Augsburger Allgemeine (Ausgabe Stadt)
Der Tod kommt jetzt später
Man mag ihn verdrängen oder über ihn nachdenken – am Ende bleibt das Gefühl, dass er nicht ins Leben passt. Wer nicht an Auferstehung und Wiedergeburt glaubt, für den ist der Tod das Ende. Das alles gilt noch viel mehr für den Tod im Sport, wo pulsierendes Leben und ewige Ruhe besonders hart aufeinandertreffen.
Selten inzwischen, dass der Sport an nur einem Tag über den Tod zweier seiner Größen berichten muss. Früher kam der Tod häufiger zum Sport. Damals waren Formel-1-strecken schmal wie Dorfstraßen. Motorradrennfahrer trugen lächerliche Helme, wenn sie über die ungesicherten Strecken rasten und Rennradfahrer stürzten sich barhäuptig die Berge hinunter. Schwere Eisenbobs flogen aus Natureisbahnen und bohrten sich in Zuschauerpulks oder zerschellten an Bäumen. Der Sport hat diese und andere Sicherheitslücken geschlossen. Der Tod aber ist schlau. Er kommt nun einfach später.
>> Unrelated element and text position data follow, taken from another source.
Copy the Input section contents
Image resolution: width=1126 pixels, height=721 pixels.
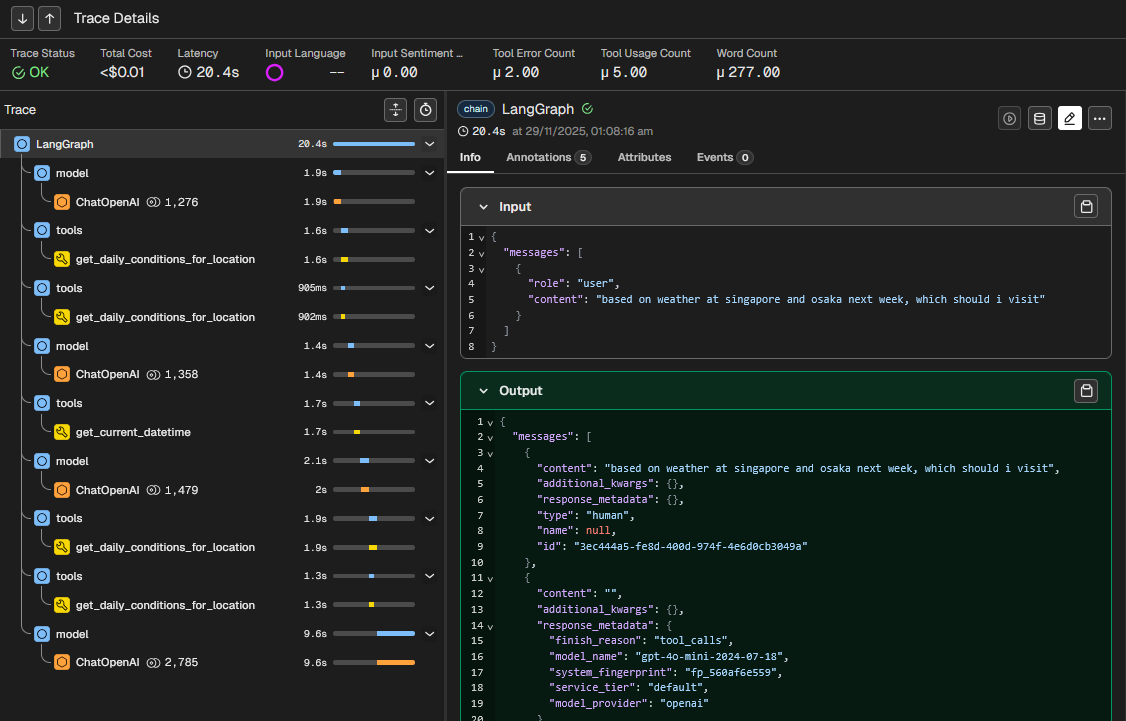pos(1085,206)
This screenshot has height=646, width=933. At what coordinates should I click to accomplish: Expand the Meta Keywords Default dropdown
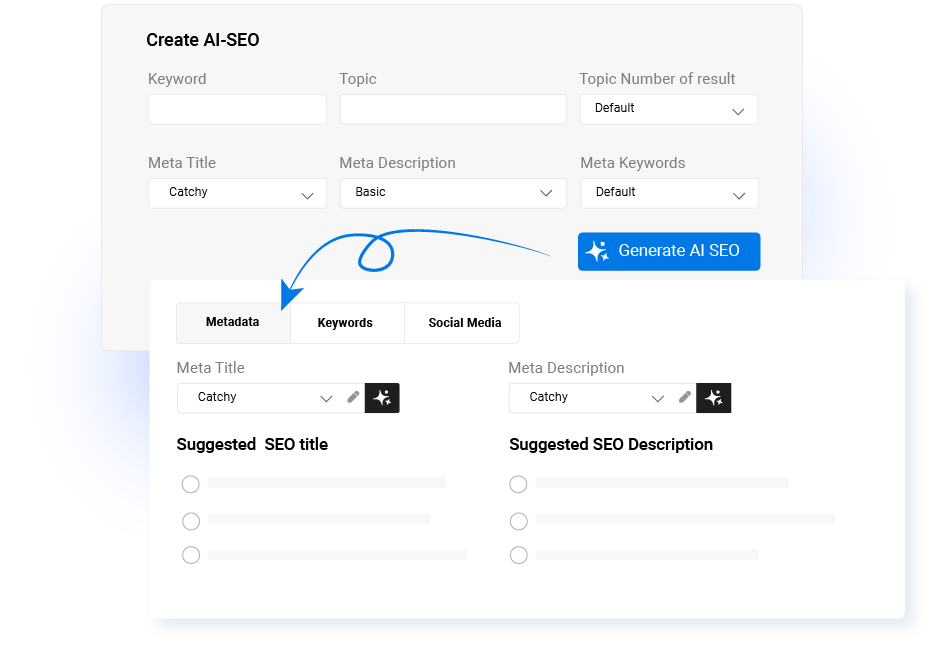tap(668, 193)
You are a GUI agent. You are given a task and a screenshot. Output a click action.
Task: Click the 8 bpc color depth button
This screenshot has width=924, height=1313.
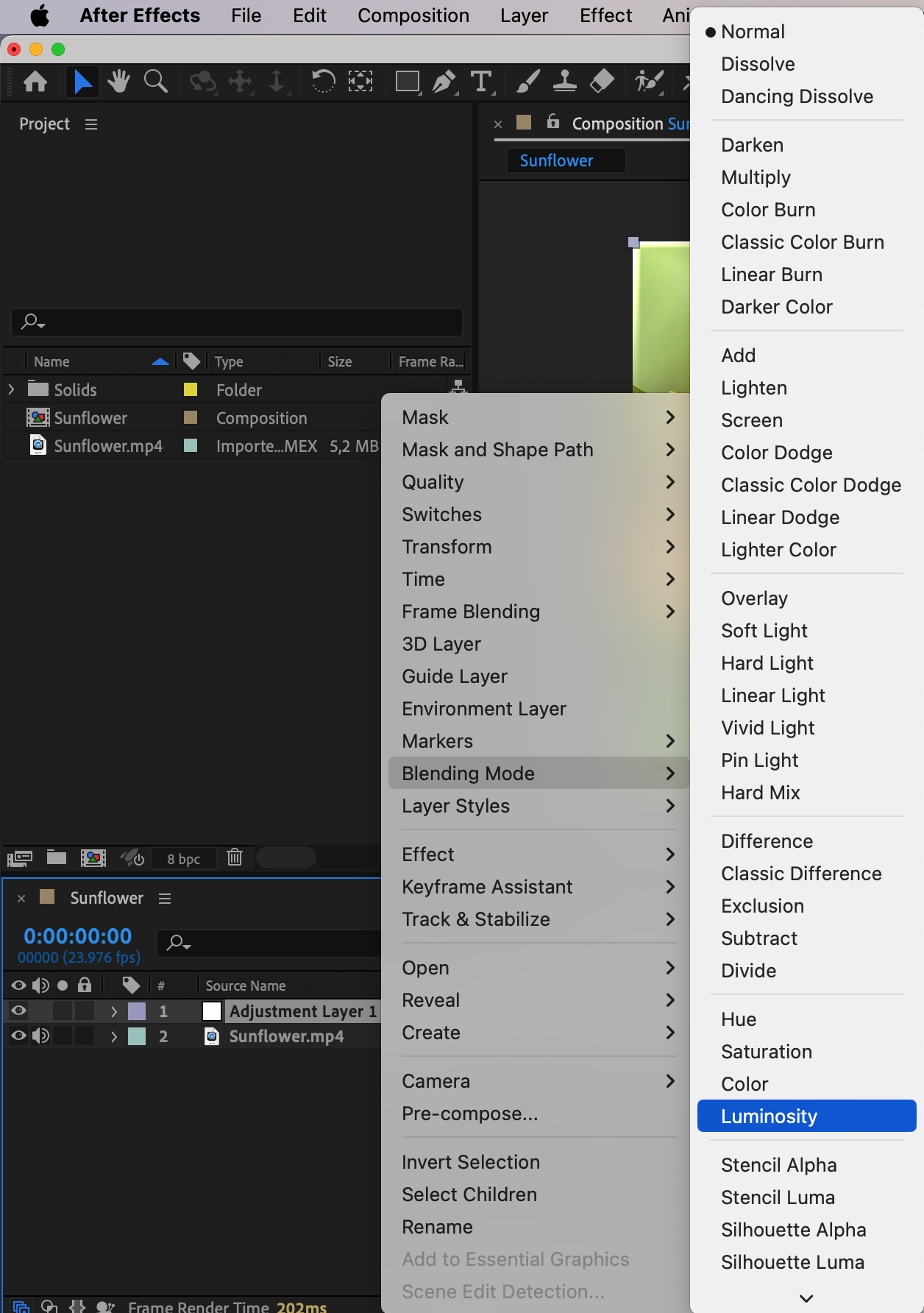184,859
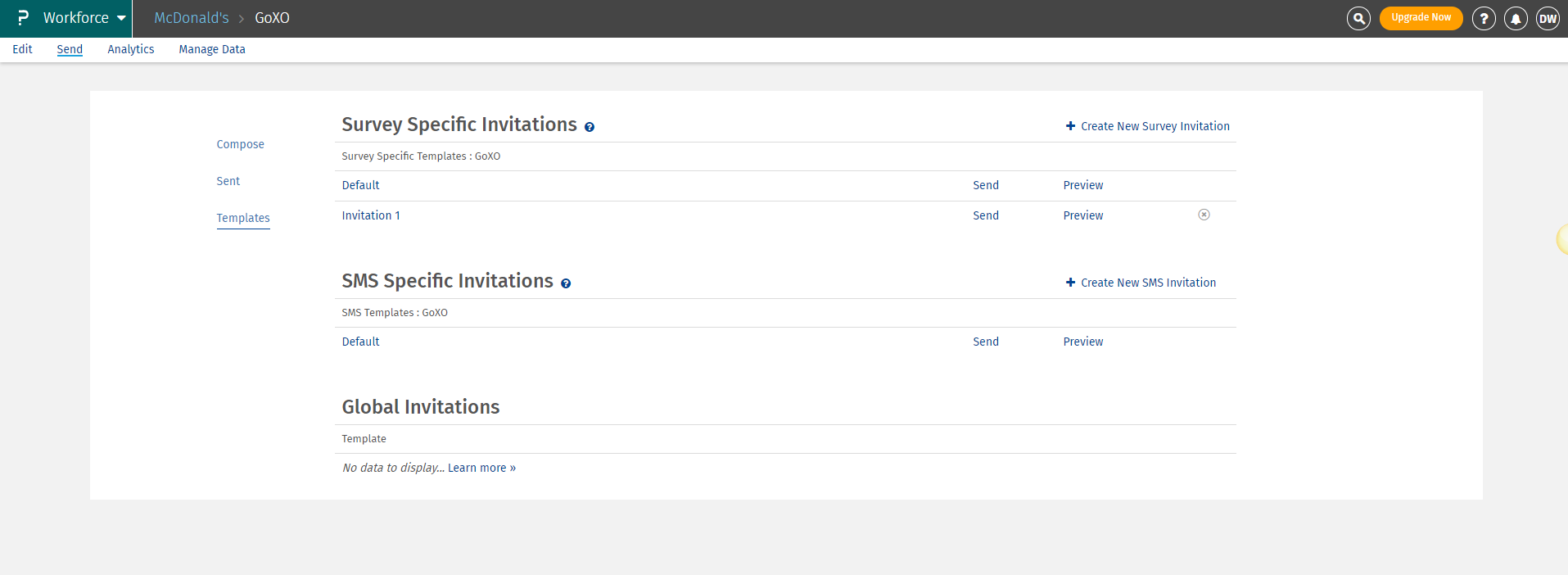Screen dimensions: 1568x575
Task: Show help for Survey Specific Invitations
Action: pyautogui.click(x=590, y=127)
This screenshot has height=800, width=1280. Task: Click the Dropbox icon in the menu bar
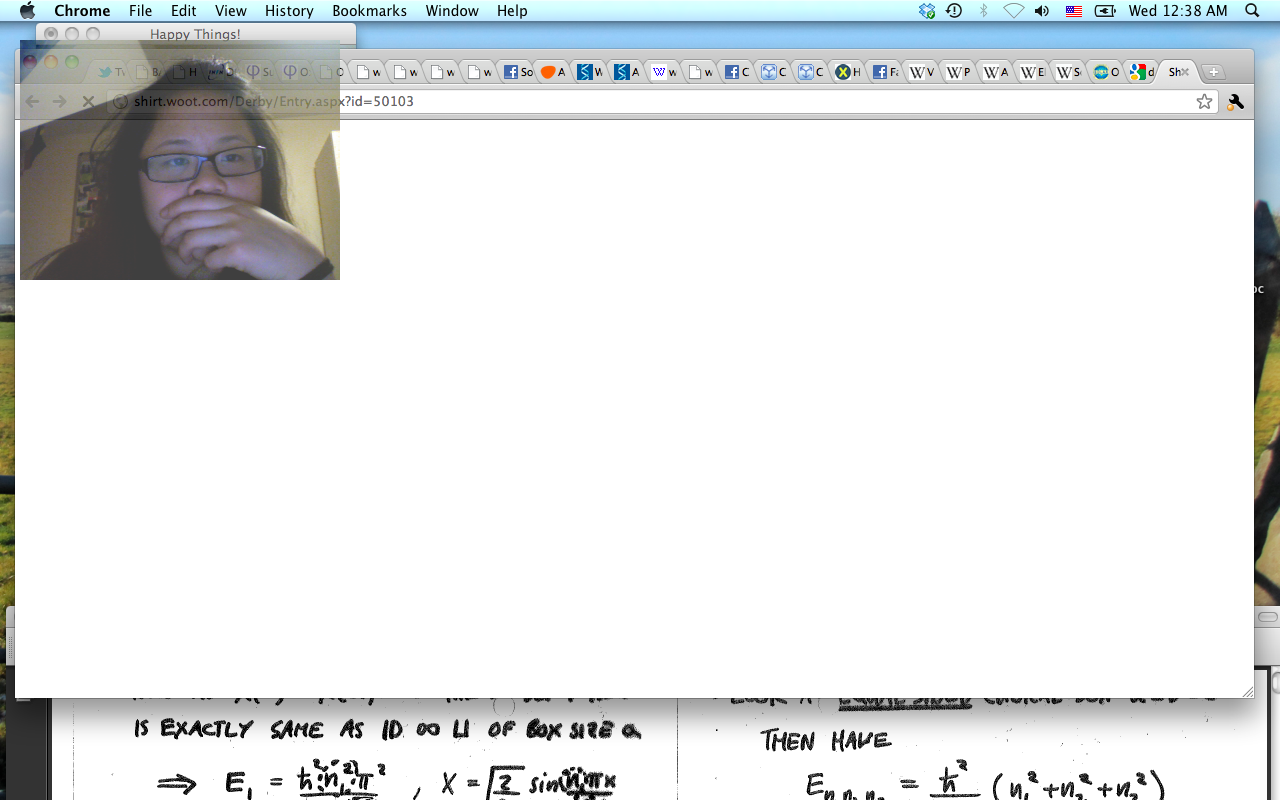click(927, 11)
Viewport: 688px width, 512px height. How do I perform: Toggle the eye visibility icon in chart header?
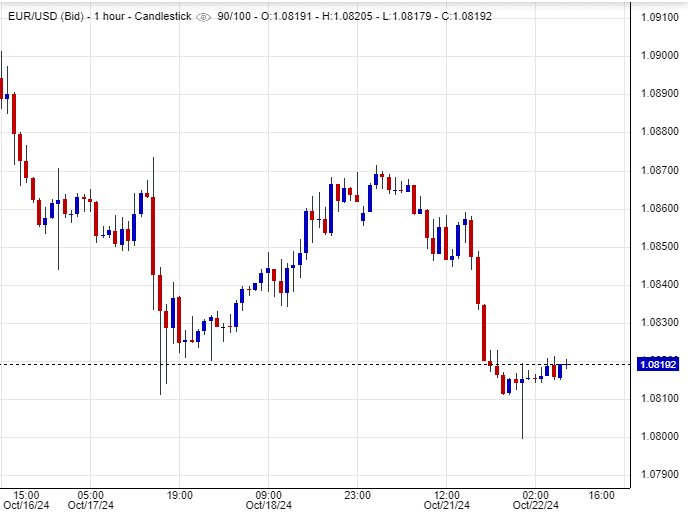point(204,16)
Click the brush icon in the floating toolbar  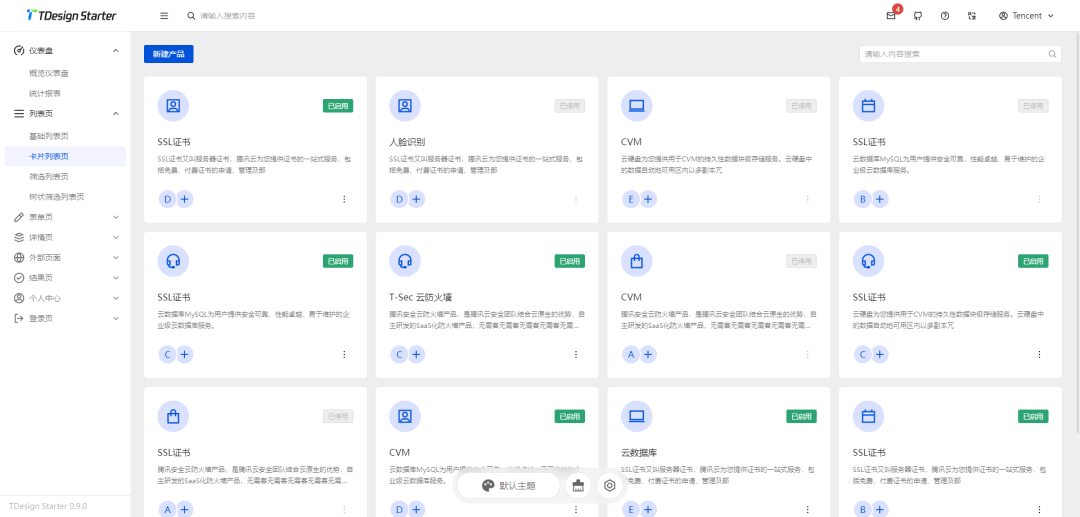pyautogui.click(x=578, y=485)
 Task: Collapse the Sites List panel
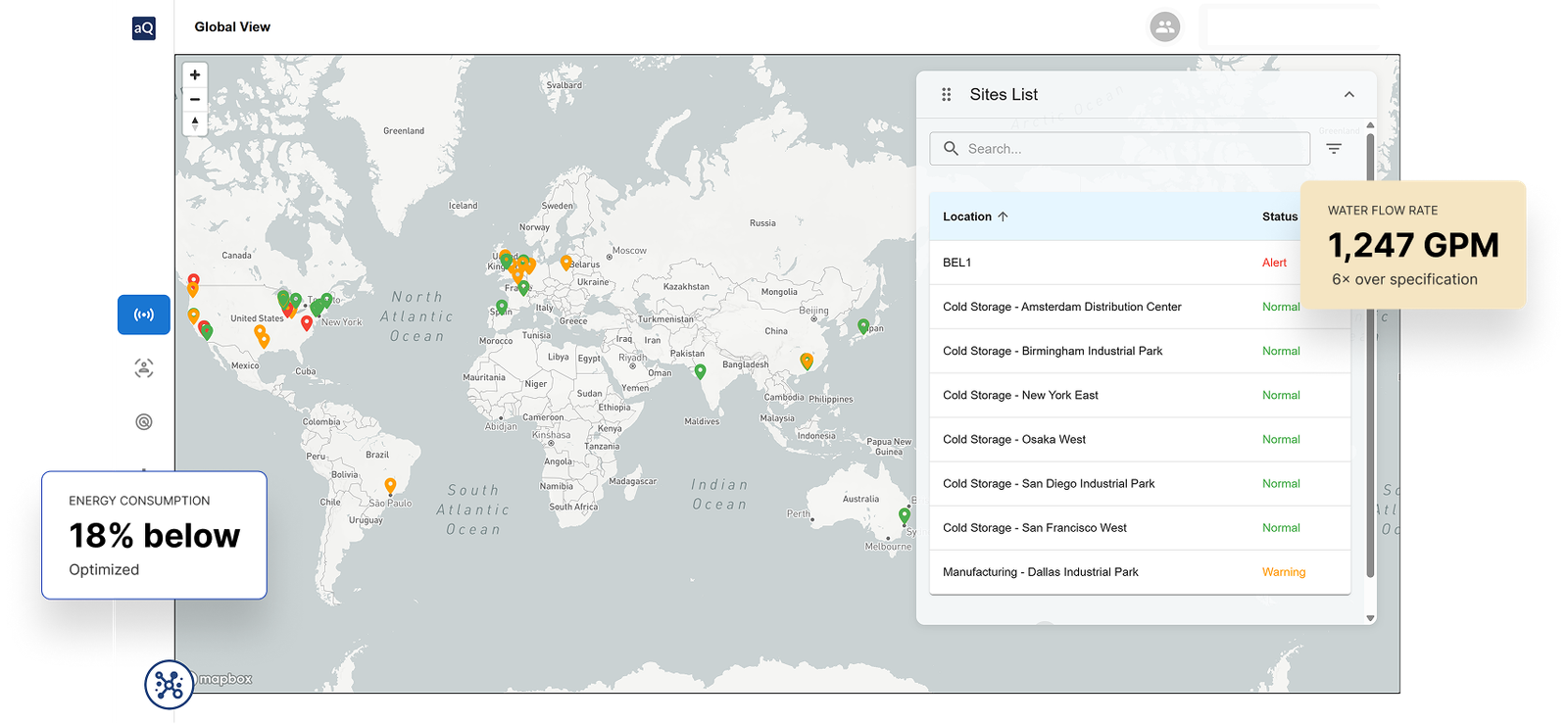1348,95
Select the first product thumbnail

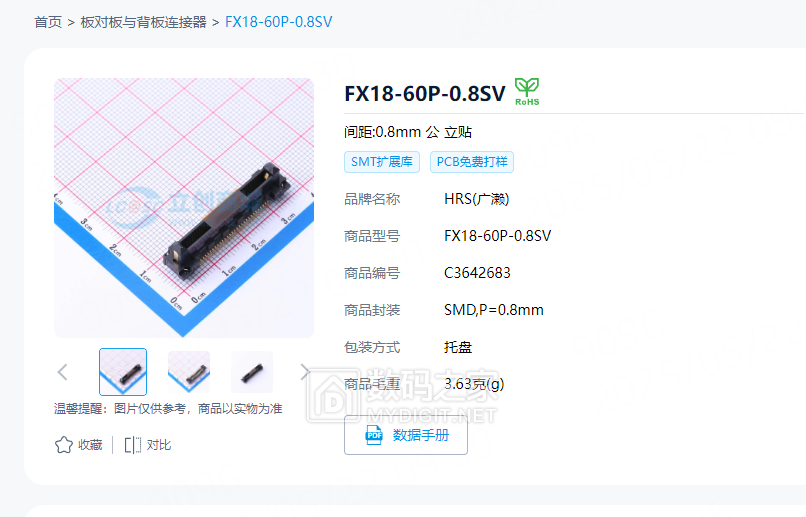click(123, 372)
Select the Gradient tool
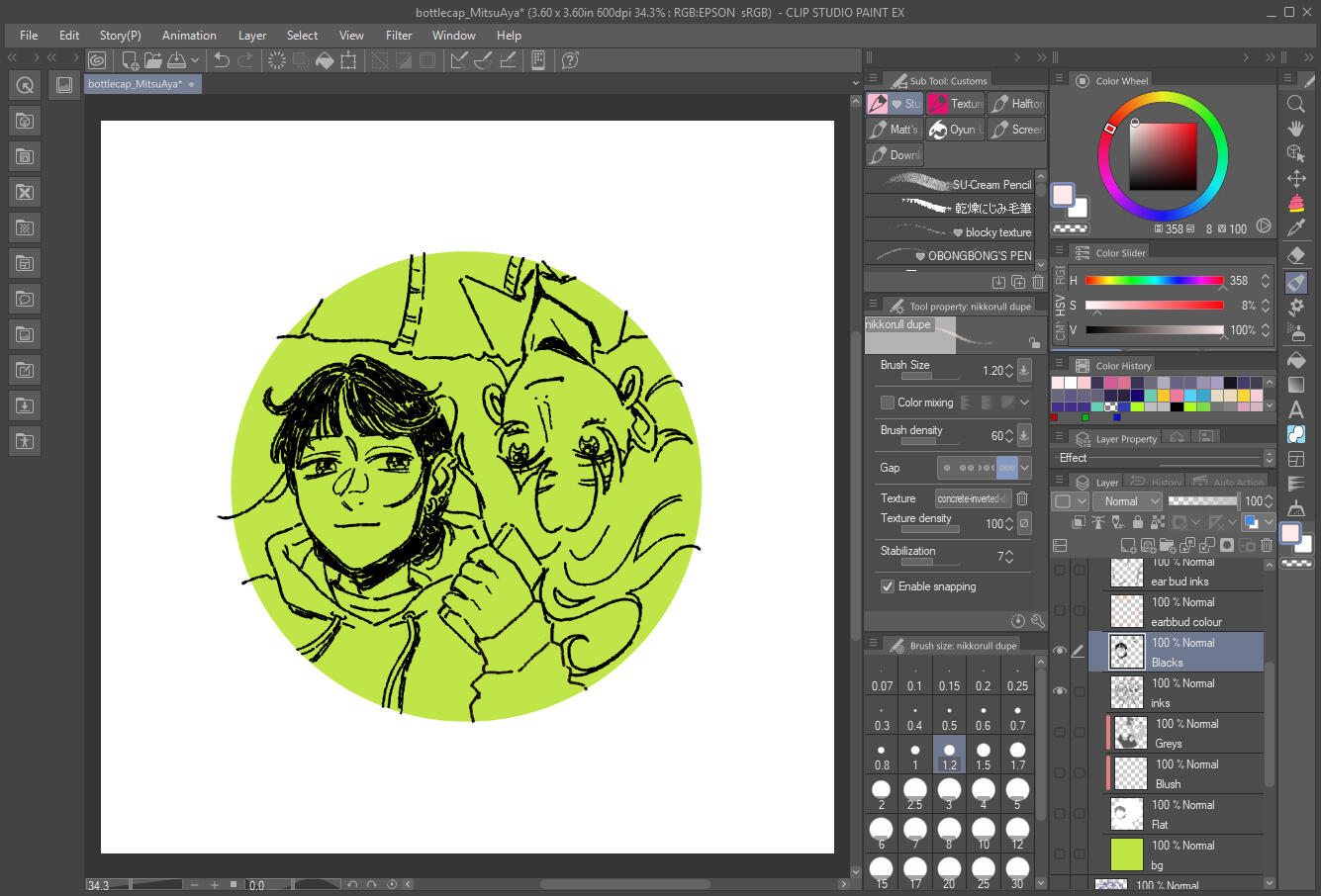Screen dimensions: 1321x896 point(1296,384)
Die beiden Verstorbenen, Niki Lauda und Manni Burgsmüller, sind in ihrer Bedeutung für den Sport nicht miteinander zu vergleichen. Der eine war dreimaliger Weltmeister, der beste Rennfahrer seiner Zeit, der andere zwar ein erfolgreicher Stürmer zwar, aber nur Aushilfsnationalspieler ohne große Titelsammlung. Beide sind schon lange keine Sportler mehr. Trotzdem sind sie uns als solche im Gedächtnis geblieben. Lauda, als der Hasardeur, der das Flammeninferno am Nürburgring schwer verletzt überlebt, sich wieder aufrappelt, ein bewegtes Leben führt und zur Stimme der Formel 1 wird. Und Burgsmüller, das Schlitzohr, das nicht anders heißen durfte als Manni, der dem Alter eines Fußballprofis ein Schnippchen schlug, noch mit 40 an den Jungen vorbeimüllerte. Mit 46 wandte er sich erfolgreich den Footballern zu und ließ auch sonst wenig aus, sein Leben bunt zu gestalten.
So weit der Wiener Rennfahrer und der Essener Fußballer von einander entfernt waren, so nah hat sie ihre Art zu leben und der Zeitpunkt ihres Sterbens nun zusammengebracht. Warum uns ihr Tod möglicherweise stärker berührt, als das Ableben der alten Großtante Berta? Weil wir mit Niki und Manni gelebt, gefeiert und gelitten haben. Ziehen wir also die Mütze und sagen Servus.